Massachusetts Attorney General Martha Coakley says her department has filed a complaint against McConnell Enterprises Inc., Essex, Mass., over alleged improper handling and disposal of asbestos during the demolition of a building in Worcester, Mass.
The AG’s office says McConnell, a state-licensed asbestos removal contractor, could pay up to $125,000 in civil penalties. The office claims the company uncovered piping wrapped with asbestos during a demolition project in 2011 and allegedly left it hanging three stories above the ground, putting workers and others in the area at risk of contact with harmful fibers for an extended period of time.
“Our office takes the mishandling of asbestos very seriously because of the health effects,” says Coakley. “Companies working with asbestos-containing materials must be held to the highest standards of care as ordered under our state air laws and regulations.”
According to the complaint, when McConnell removed the asbestos-covered pipes and other asbestos-containing materials from the building, the company failed to properly handle and store it, leaving it in unmarked black plastic bags in a nearby building where other businesses operate.
The complaint further alleges that McConnell also failed to follow proper notification procedures, preventing the Massachusetts Department of Environmental Protection (MassDEP) from conducting appropriate oversight of the company’s asbestos removal activities.

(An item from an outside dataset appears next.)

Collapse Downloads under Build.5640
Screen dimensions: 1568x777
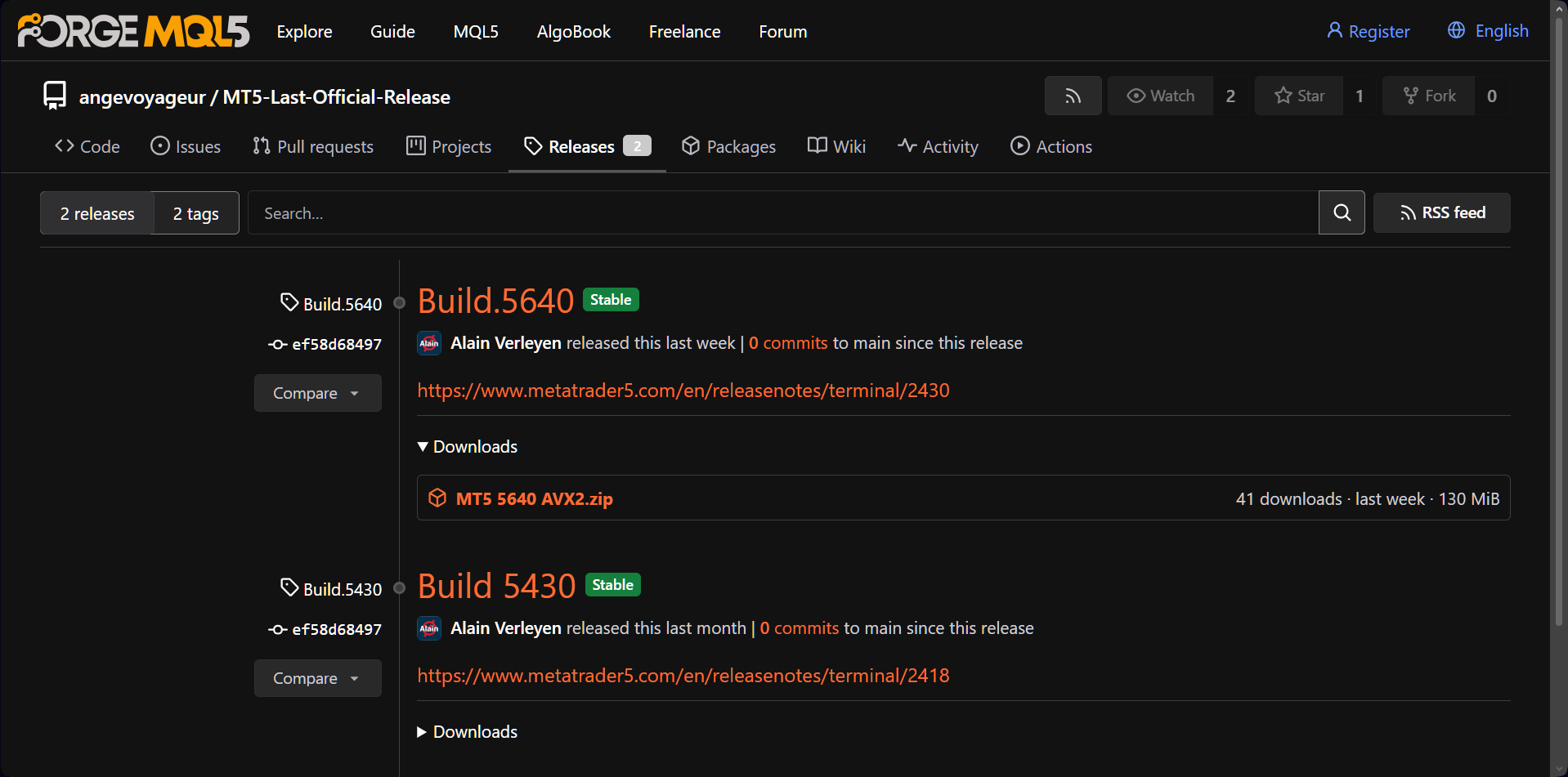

In order to secure payment under its demolition contract with the City of Worcester, it is alleged that McConnell falsely certified that it had complied with the applicable laws and regulations, violating the Massachusetts False Claims Act. The complaint also alleges various violations of the Commonwealth’s air pollution prevention statute, its asbestos regulations, and its solid waste management statute and regulations.
Under the settlement, McConnell must pay $82,500 in civil penalties to the Commonwealth and another $42,500 in civil penalties if it fails to conform to waste regulations over the next 18 months.